> _What to work on_:
Extract every line of the listing below that contains the word "yellow", and copy each of those lines in full.

> _Stored rows_:

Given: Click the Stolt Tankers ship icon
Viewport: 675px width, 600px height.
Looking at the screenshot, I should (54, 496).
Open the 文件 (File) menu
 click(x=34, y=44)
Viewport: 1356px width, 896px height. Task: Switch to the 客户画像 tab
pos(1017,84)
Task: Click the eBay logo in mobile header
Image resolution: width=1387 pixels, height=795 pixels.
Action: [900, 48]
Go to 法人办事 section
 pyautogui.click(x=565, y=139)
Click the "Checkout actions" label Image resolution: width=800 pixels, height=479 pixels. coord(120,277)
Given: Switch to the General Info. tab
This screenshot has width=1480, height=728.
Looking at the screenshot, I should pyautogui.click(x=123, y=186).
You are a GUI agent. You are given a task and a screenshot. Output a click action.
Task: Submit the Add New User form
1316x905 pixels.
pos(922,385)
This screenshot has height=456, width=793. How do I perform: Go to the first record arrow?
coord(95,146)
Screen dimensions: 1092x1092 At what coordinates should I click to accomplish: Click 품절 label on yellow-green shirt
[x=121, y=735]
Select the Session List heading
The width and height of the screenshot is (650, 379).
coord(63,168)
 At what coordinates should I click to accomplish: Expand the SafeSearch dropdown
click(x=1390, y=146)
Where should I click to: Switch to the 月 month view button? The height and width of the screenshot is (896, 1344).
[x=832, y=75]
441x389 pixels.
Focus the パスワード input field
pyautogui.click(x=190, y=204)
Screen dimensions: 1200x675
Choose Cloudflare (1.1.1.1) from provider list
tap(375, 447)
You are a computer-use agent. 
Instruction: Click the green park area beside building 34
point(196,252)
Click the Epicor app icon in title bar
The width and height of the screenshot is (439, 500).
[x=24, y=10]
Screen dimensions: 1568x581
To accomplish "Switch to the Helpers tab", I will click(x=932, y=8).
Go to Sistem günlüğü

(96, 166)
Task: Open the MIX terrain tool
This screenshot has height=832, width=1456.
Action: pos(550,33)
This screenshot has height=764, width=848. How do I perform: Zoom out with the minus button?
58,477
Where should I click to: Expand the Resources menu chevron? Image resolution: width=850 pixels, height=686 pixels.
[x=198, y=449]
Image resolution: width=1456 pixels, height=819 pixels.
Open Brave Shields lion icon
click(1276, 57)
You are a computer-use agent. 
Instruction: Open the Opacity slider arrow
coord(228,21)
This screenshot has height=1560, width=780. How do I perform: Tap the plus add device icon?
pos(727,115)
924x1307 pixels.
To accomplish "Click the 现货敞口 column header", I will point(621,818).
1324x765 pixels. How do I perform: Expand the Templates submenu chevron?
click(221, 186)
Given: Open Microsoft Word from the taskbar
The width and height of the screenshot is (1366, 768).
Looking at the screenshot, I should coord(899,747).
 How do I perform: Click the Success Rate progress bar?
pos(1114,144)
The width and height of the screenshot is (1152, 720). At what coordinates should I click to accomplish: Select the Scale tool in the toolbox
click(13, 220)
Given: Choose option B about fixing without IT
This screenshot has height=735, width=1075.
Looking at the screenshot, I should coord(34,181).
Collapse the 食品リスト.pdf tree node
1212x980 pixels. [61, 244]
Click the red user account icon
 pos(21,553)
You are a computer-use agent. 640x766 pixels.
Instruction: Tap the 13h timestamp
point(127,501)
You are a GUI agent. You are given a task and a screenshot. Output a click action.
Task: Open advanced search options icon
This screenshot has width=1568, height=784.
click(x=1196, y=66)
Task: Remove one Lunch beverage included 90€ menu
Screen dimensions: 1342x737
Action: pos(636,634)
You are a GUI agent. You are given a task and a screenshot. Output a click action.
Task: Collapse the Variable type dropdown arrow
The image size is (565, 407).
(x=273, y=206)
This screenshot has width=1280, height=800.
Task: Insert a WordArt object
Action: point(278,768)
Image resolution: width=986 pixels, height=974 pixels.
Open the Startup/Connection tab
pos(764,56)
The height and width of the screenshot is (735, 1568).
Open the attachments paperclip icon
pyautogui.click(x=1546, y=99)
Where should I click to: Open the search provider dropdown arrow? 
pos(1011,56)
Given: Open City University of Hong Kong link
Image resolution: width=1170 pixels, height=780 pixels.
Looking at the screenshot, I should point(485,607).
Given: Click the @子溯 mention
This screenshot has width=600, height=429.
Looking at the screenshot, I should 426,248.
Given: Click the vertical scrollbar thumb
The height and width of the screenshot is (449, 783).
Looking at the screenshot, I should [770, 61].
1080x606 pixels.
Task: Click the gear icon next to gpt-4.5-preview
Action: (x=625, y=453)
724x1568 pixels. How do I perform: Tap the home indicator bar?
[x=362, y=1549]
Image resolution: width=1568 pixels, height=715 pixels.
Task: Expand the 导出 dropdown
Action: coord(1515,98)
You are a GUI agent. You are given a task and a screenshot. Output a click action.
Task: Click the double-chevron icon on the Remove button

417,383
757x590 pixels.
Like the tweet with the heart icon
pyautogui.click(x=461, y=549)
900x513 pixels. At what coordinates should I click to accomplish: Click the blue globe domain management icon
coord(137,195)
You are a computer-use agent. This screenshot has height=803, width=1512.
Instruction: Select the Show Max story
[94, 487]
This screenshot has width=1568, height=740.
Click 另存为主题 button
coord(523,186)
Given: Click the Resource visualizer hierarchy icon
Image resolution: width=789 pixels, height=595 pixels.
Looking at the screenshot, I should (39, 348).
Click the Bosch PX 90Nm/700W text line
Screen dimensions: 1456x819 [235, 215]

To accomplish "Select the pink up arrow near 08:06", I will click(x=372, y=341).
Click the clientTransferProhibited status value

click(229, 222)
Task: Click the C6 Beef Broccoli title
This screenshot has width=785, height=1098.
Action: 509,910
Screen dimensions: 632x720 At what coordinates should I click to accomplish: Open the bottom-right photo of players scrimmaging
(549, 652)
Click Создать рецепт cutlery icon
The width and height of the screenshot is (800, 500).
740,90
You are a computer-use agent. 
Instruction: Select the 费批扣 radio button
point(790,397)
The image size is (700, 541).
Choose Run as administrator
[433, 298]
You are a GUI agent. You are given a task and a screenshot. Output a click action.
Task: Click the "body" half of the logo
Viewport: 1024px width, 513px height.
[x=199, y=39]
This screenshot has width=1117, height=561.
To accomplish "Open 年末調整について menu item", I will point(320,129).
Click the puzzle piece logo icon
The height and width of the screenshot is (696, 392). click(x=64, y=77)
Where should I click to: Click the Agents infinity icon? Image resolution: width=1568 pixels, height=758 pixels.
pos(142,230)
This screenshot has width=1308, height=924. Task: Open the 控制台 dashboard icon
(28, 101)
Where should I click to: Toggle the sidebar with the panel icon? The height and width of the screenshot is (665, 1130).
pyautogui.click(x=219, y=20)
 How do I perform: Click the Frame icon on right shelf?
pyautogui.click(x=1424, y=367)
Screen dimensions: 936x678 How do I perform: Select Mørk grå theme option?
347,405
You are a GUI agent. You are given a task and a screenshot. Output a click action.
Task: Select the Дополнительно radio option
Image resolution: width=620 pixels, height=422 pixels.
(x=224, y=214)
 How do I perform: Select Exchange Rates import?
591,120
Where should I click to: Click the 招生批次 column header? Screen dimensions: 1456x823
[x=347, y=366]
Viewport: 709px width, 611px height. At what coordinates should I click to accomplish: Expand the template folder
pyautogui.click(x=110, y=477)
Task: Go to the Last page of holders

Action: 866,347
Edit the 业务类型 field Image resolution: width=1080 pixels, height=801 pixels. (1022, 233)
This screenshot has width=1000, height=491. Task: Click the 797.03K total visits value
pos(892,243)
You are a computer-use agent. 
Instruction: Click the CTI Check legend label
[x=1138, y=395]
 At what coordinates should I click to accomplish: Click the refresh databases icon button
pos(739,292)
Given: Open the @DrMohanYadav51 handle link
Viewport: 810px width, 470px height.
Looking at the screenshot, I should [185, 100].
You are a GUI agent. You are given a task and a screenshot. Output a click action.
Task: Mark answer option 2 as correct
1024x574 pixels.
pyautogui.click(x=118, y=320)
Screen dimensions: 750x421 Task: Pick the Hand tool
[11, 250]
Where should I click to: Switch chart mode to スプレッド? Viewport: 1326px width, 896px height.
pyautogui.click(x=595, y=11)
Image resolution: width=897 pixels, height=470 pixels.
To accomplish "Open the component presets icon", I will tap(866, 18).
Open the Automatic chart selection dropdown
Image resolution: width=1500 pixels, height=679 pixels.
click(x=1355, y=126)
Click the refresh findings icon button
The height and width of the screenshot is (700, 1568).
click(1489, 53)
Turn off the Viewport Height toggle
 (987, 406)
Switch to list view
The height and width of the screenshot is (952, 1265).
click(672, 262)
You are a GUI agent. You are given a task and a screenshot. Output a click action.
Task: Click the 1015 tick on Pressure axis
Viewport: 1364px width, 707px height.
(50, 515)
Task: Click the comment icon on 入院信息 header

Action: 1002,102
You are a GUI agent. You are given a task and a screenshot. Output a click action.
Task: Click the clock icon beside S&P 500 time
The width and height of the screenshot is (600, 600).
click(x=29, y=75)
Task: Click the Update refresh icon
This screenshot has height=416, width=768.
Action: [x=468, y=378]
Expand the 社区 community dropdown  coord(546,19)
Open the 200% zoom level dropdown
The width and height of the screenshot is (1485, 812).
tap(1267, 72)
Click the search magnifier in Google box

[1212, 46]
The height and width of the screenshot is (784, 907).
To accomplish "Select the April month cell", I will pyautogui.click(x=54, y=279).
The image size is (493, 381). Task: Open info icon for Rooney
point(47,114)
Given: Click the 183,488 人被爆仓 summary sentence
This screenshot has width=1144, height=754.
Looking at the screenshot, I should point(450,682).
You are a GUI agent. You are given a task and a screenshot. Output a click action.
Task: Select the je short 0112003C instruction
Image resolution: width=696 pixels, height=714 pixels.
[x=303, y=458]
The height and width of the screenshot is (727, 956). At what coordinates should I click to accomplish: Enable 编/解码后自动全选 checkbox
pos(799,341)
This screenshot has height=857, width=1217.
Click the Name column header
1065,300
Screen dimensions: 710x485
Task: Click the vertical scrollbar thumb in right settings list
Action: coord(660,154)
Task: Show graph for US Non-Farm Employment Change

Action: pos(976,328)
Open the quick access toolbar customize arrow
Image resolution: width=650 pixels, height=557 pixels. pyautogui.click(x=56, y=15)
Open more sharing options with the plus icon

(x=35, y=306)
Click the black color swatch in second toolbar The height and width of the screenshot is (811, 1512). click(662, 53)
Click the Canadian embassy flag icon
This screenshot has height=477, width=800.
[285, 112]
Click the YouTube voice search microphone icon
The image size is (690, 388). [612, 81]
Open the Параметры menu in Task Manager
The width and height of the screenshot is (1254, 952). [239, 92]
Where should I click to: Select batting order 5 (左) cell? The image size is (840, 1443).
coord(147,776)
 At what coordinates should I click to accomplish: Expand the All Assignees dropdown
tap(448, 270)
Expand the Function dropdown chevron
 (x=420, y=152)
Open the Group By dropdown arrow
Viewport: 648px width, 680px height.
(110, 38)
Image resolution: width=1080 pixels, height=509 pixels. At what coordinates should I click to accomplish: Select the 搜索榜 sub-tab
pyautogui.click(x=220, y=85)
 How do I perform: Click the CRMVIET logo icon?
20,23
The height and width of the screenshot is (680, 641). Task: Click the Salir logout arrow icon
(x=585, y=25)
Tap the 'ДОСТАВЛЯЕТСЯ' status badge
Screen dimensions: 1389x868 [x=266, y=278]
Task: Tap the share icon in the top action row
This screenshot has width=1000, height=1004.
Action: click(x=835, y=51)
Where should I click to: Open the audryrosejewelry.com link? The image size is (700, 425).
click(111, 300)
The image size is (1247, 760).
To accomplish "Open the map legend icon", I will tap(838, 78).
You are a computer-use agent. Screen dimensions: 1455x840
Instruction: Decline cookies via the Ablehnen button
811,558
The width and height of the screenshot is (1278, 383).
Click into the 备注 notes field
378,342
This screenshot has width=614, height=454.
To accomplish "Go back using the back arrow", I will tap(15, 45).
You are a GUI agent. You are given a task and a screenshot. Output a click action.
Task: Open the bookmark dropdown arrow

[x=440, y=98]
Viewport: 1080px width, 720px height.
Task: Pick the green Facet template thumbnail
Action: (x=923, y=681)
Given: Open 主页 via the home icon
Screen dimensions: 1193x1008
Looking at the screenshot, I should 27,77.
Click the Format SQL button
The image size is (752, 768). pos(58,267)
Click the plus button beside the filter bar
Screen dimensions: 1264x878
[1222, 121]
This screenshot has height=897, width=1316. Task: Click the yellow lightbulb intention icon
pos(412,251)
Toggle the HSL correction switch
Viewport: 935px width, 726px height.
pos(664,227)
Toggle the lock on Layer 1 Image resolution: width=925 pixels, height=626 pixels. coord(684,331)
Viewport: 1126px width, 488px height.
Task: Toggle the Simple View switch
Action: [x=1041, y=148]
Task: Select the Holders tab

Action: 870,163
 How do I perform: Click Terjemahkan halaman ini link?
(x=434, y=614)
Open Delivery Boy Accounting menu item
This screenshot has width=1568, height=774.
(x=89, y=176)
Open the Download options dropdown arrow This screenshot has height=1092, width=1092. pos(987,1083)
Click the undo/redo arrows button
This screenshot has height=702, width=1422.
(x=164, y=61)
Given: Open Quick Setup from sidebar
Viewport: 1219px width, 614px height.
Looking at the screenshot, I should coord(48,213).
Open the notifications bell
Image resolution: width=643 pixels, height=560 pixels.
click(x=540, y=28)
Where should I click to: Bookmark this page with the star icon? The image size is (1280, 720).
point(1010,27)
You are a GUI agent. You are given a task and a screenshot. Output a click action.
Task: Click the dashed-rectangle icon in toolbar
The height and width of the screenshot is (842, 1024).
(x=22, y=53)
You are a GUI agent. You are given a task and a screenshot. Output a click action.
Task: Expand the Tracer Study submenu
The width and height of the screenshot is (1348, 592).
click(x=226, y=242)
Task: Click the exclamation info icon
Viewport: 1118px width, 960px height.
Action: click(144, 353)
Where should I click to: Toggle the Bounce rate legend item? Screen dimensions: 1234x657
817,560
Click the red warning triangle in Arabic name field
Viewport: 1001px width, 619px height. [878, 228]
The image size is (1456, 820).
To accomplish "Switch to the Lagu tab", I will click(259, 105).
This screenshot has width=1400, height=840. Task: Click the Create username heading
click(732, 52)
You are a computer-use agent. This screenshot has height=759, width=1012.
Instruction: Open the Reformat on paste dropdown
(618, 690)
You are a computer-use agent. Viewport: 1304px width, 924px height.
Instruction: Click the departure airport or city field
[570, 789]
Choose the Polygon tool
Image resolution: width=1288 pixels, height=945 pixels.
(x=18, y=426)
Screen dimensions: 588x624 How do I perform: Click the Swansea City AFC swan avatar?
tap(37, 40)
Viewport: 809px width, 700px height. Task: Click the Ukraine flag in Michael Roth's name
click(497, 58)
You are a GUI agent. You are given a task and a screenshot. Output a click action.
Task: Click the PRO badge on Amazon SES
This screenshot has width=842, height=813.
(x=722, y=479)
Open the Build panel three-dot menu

> _Solved exercise_:
Screen dimensions: 1092x1092 At what coordinates should I click to accomplish: Click 품절 label on yellow-green shirt
This screenshot has height=897, width=1316. Task: Click the yellow lightbulb intention icon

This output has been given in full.